> **THE PROBLEM**:
Repeat the records below exactly, leaving out any pictures.
[RECORDS FOR THE TASK Boundary: Start]
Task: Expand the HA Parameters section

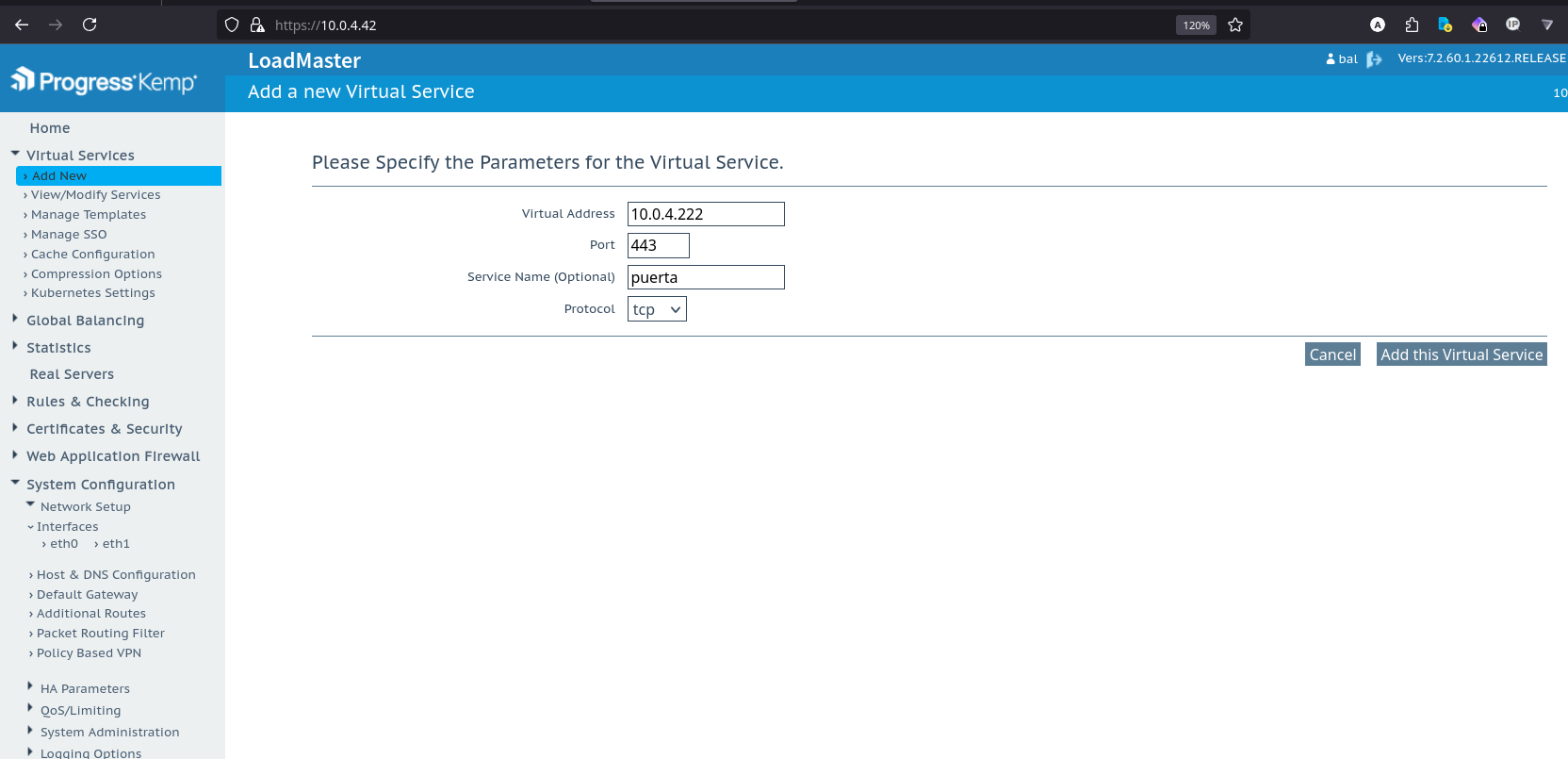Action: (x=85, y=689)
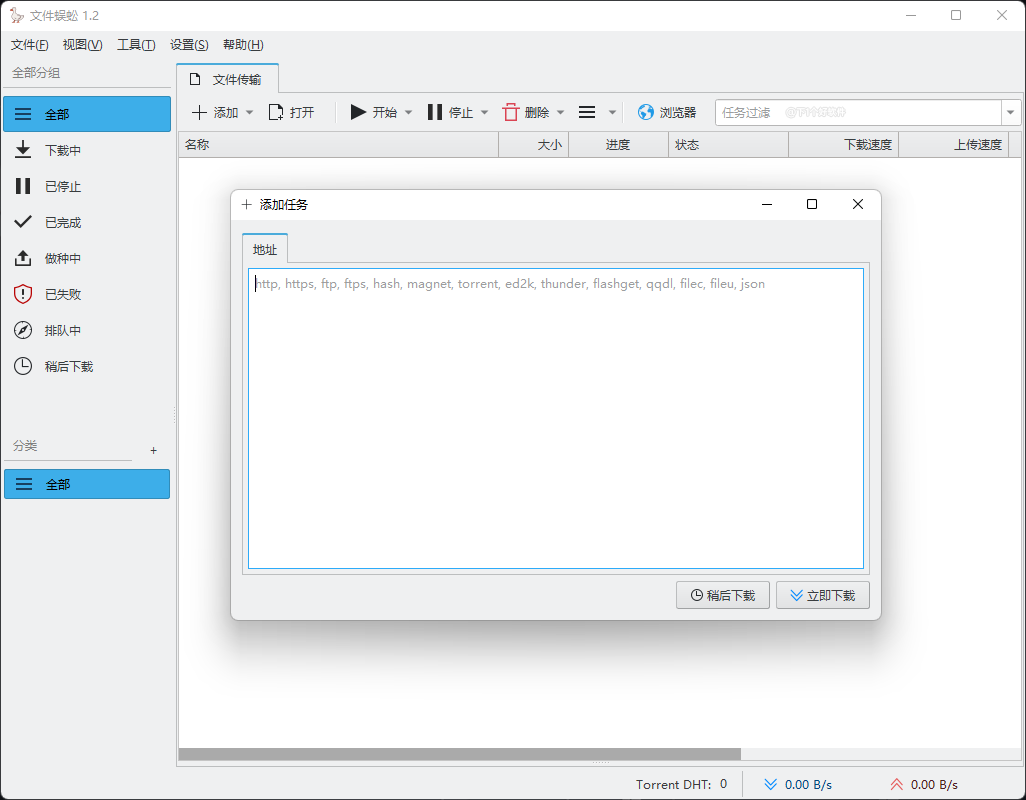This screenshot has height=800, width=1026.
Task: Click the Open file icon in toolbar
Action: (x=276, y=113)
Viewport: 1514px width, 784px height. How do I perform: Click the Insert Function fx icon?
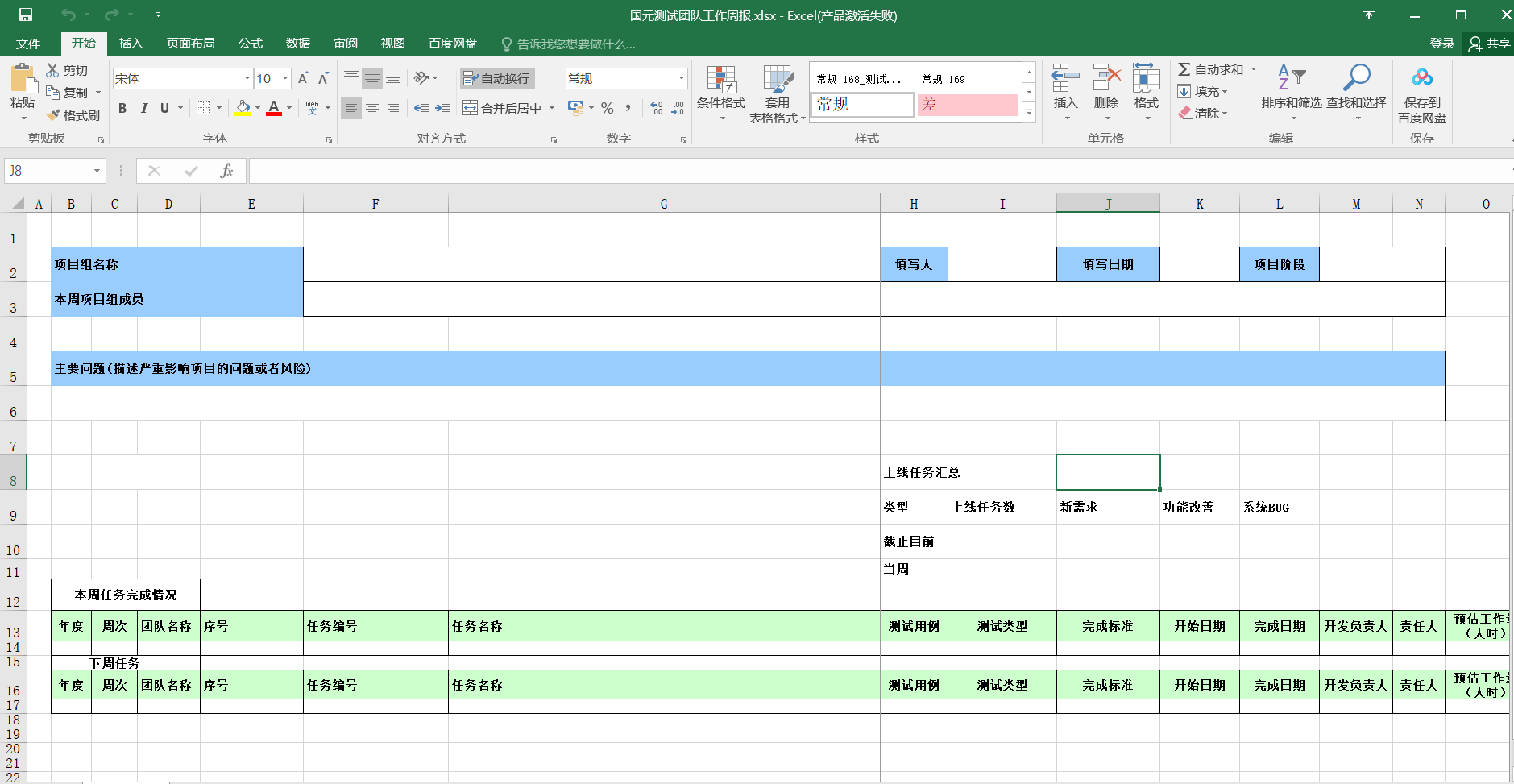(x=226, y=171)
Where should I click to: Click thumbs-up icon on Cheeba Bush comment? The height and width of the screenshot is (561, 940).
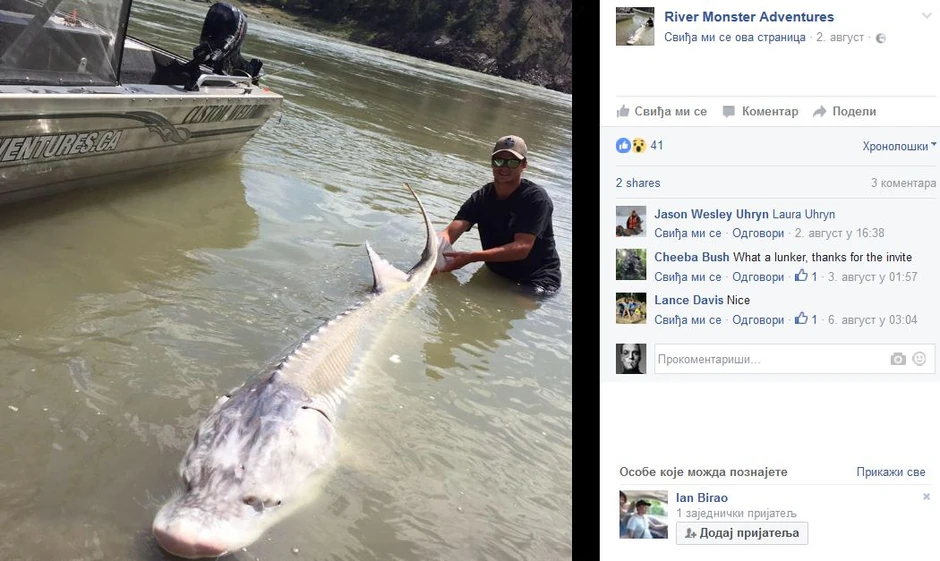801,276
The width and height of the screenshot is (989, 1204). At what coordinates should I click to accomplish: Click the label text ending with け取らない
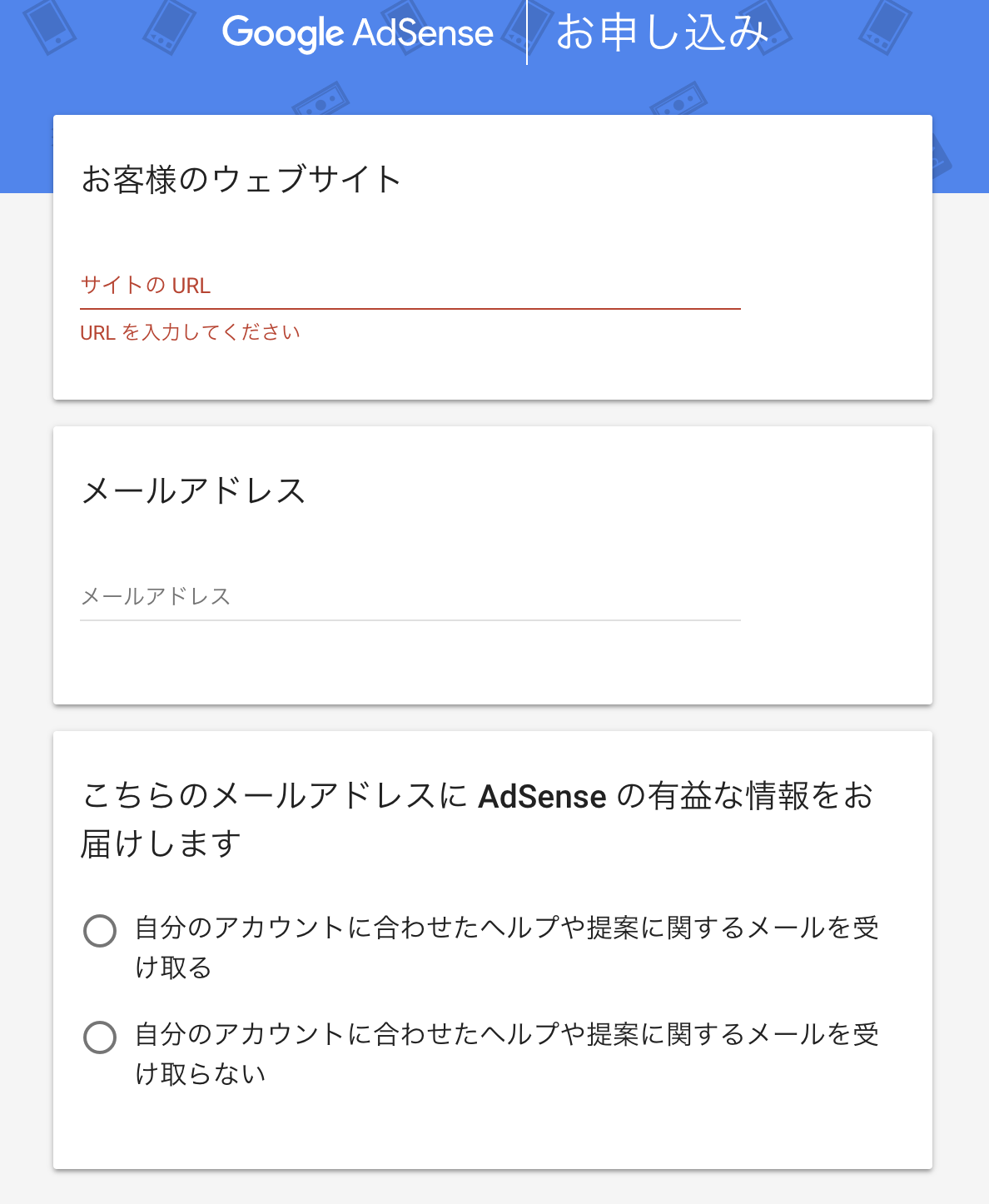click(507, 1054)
[RECORDS FOR THE TASK Boundary: End]
> **SOLUTION TO THIS PROBLEM**:
Task: Expand the HA Parameters section

Action: (x=85, y=689)
This screenshot has height=800, width=1026.
Task: Click the Open file icon in toolbar
Action: (x=276, y=113)
Viewport: 1514px width, 784px height. How do I perform: Click the Insert Function fx icon?
(x=226, y=171)
Where should I click to: Click thumbs-up icon on Cheeba Bush comment? The height and width of the screenshot is (561, 940).
801,276
The width and height of the screenshot is (989, 1204). At what coordinates should I click to accomplish: Click the label text ending with け取らない
click(507, 1054)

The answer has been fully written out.